There are various software and hardware implementations of the FV scheme in the literature. Cryptography Research Group at Microsoft Research developed Simple Encrypted Arithmetic Library (SEAL) [1] , providing a simple and practical software infrastructure using the FV homomorphic encryption scheme for homomorphic applications [5] . SEAL already gained recognition in the literature [11] , [12] , [13] . In our proof of concept framework, we utilize our NTT-based polynomial multiplier design to accelerate SEAL software by offloading large degree polynomial multiplication operations to the hardware accelerator implemented on FPGA board.
In general, implementations of specialized hardware architectures for specific operations provide significant speed-up over software implementations. On the other hand, it is neither effective nor practical to offload all sorts of computation to hardware accelerators. In most FHE schemes, the most-time consuming operation is large degree polynomial multiplication that involves vast number of modular multiplication operations over integers, majority of which is highly parallelizable. Nevertheless, software performance is bounded by the number of integer multipliers existing in CPU architectures limiting the level of parallelization. Therefore, it makes perfect sense to execute those operations in a hardware accelerator, which should be designed to improve the overall performance of software implementation of a FHE scheme by taking advantage of parallelizable operations. Besides, offloading computation to an accelerator results in overhead due to the time spent in the network stack in both ends of the communication and actual transfer of data, which we refer as the input-output (I/O) time. This overhead can be prohibitively high if the nature and cost of the offloading are not factored in the accelerator design.
To this end, two crucial design goals are considered in this work: i) hardware accelerator architecture should be designed to provide significant levels of speedup over software implementations and ii) the overhead due to communication between hardware and software components should be taken into account as a design parameter or constraint. Most works in the literature focus solely on the first goal and report no accurate speedup values subsuming the I/O time. In this paper, we aim to address this problematic by providing a fully working prototype of a framework consisting of an FPGA implementing a highly efficient accelerator and SEAL library running on a CPU. Our contributions in this paper are listed as follows:
• We present a novel FPGA implementation of a fast and highly parallelized NTT-based polynomial multiplier architecture. We introduce several optimizations for the Number Theoretic Transform (NTT) operations. For efficient modular arithmetic, we employ lazy reduction techniques as explained in [14] . We also slightly modify the NTT operation loops in order to be able to efficiently parallelize NTT computations. Since I/O operations are as important as NTT operations running on the FPGA, instead of achieving the fastest NTT implementation possible on the target FPGA, we focus on a balanced performance between the NTT and I/O operations on the FPGA. Also, since our implementations are targeting cryptographic applications, for security NTT hardware is designed to run in constant time for every possible input combination.

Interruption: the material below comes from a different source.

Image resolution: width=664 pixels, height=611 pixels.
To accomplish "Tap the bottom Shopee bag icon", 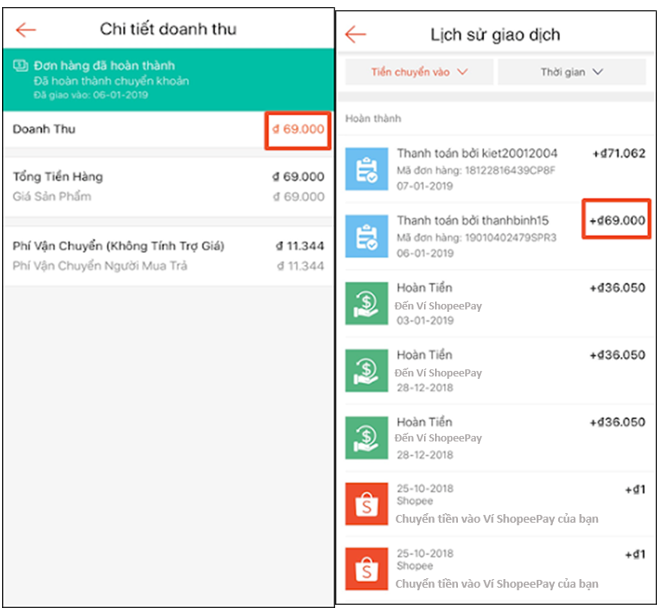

• We introduce a novel modular multiplier architecture for any NTT-friendly prime modulus, which provides comparable time performance to those using special primes.
• We propose a framework including a high performance FPGA device, which is connected to a host CPU. Our proposed framework interfaces the CPU and the FPGA via a fast PCIe connection, achieving a ∼32 Gbps halfduplex I/O speed. For proof of concept, we accelerate polynomial multiplications utilized in the encryption operations of SEAL. Every time an encryption function is invoked by SEAL, the polynomial multiplications are offloaded to the FPGA device via the fast PCIe connection. Our design utilizes 1024-degree polynomials to achieve 128-bit security level. With our approach, latency of polynomial multiplication is improved by almost 11x with about a 17% utilization of the VIRTEX-7 resources. With careful pipelining, I/O operations can be overlapped with actual polynomial multiplications on hardware and additional 3x throughput performance can be achieved for pure polynomial multiplication. As the accelerator framework provides a simple interface and supports a range of modulus lengths for polynomial coefficients it can easily be configured for use with other FHE libraries relying on ring learning with errors security assumption.
II. BACKGROUND
In this section we give definition of the FV scheme as presented in [5] and arithmetic operations utilized in this scheme.

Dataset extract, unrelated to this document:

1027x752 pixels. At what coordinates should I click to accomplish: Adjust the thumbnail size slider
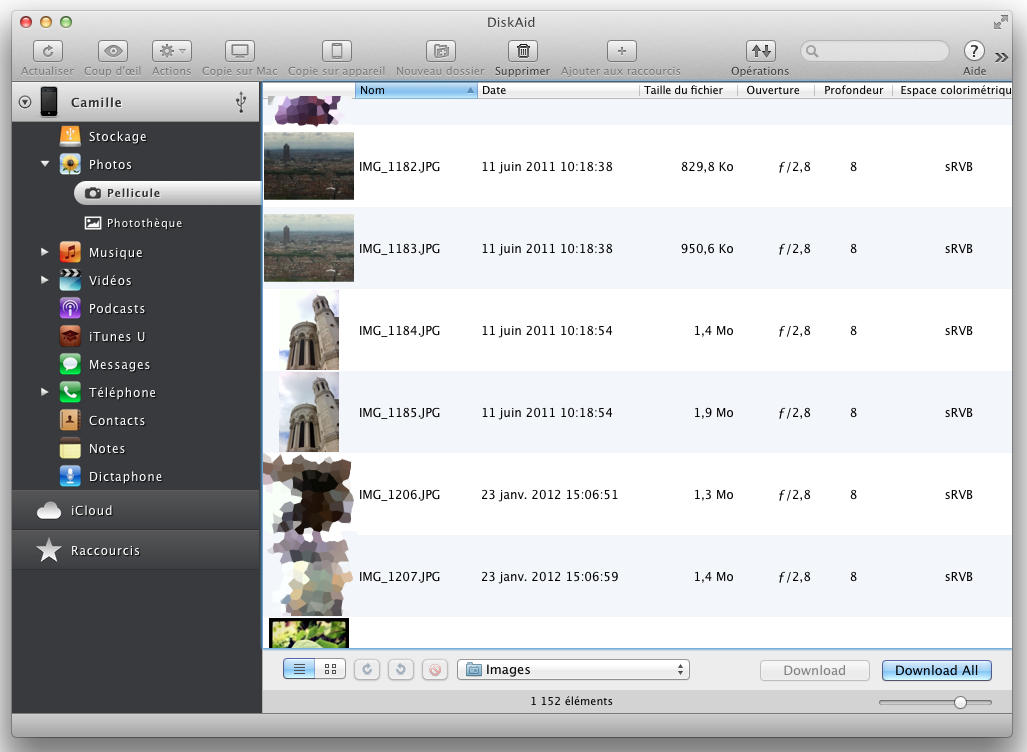coord(960,703)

A. FV Homomorphic Encryption Scheme
In [5] , the authors present an encryption scheme based on Ring Learning with Errors (RLWE) problem [15] . The RLWE problem is simply a ring based version of the LWE problem [16] and leads to the following encryption scheme as described in [15] .
Let the plaintext and ciphertext spaces taken as R t and R q , respectively, for some integer t > 1. We remark that neither q nor t have to be prime, nor that t and q have to be coprime. Let
. and [.] q represent round to nearest integer and the reduction by modulo q operations, respectively. Let Δ and χ be q/t and a truncated discrete Gaussian distribution, respectively. Let a $ ← − S represents that a is uniformly sampled from the set S. Secret key generation, public key generation, encryption and decryption operations described in Textbook-FV are shown below.
• SecretKeyGen:
• PublicKeyGen: a $ ← − R q and e ← χ.
B. Number Theoretic Transform
One of the high level fundamental operations in the FV scheme is the multiplication of two polynomials of very large degrees. Recently, there has been many publications in literature about multiplication of two large degree polynomials and the NTT-based multiplication schemes which provide the most suitable algorithms for efficient multiplication of large degree polynomials. In this work, we utilize the modified version of iterative NTT scheme [7] shown in Algorithm 1, which uses the modifications shown in [17] . Inverse NTT (INTT) operation is performed using the same Algorithm 1 with ω −1 instead of ω.
C. Modular Arithmetic
NTT arithmetic involves a large amount of modular addition, subtraction and multiplication operations. For efficient modular arithmetic operations, we employ techniques discussed in [14] . In this section we present hardware-friendly constant-time modular arithmetic algorithms. For the rest of the section, we assume a K-bit modulus q. Our modular arithmetic operations compute numbers in the range [0, 2
1) Modular Addition: A hardware-friendly constant-time partial modular addition operation is shown in Algorithm 2.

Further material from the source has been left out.